◆ WRITTEN TASK:
Please filter the items below and copy every line that contains the word "Open".

──────── SUPPLIED DATA ────────

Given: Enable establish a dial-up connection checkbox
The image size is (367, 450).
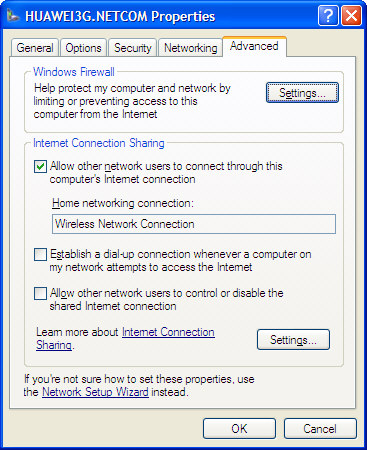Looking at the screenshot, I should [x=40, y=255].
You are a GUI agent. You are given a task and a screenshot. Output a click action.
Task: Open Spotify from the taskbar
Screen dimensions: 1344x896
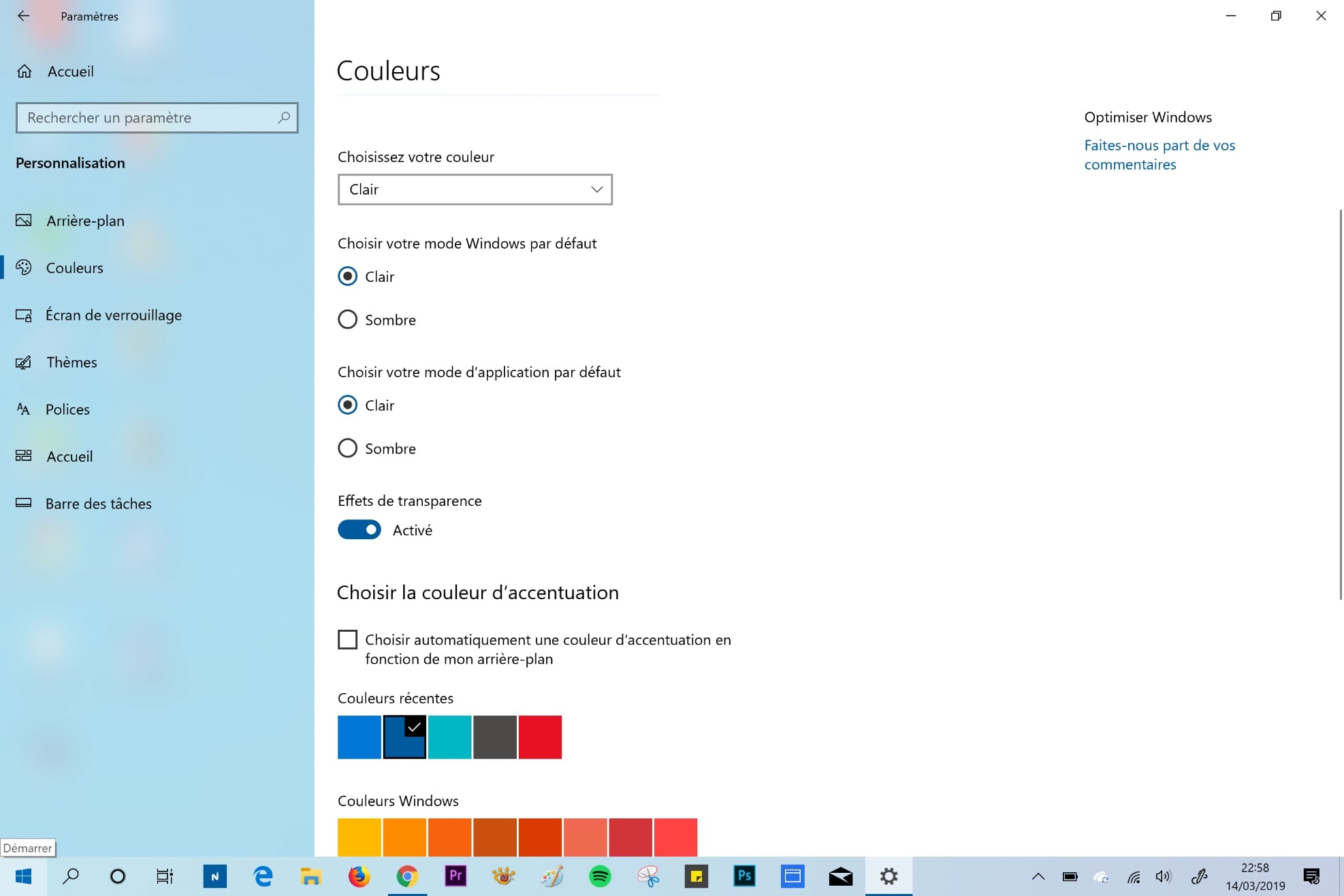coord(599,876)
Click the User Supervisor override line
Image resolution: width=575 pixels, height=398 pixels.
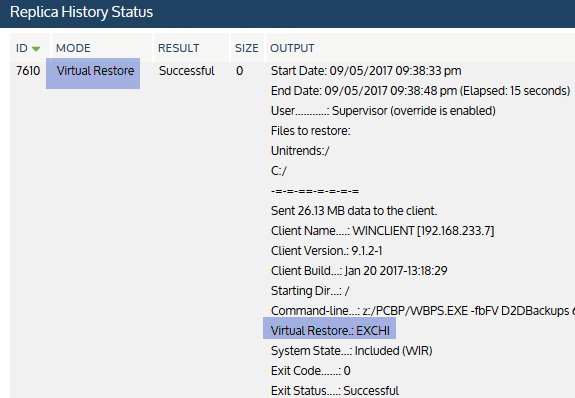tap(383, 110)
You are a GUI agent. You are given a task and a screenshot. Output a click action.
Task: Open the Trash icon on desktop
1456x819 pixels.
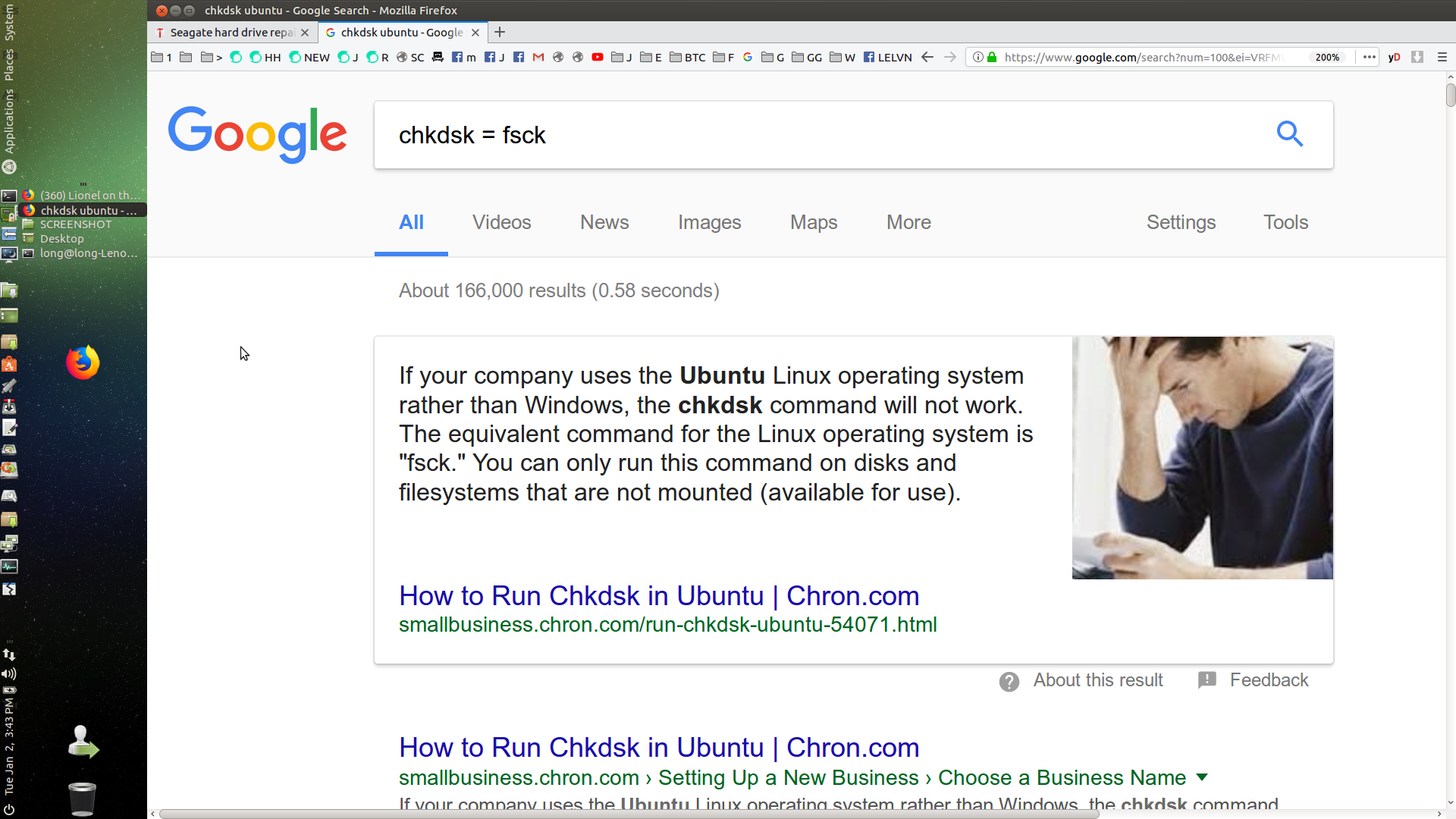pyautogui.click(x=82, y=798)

────────

◆ OUTPUT OF THE TASK:
Task: Open Spotify from the taskbar
Task: Open the Trash icon on desktop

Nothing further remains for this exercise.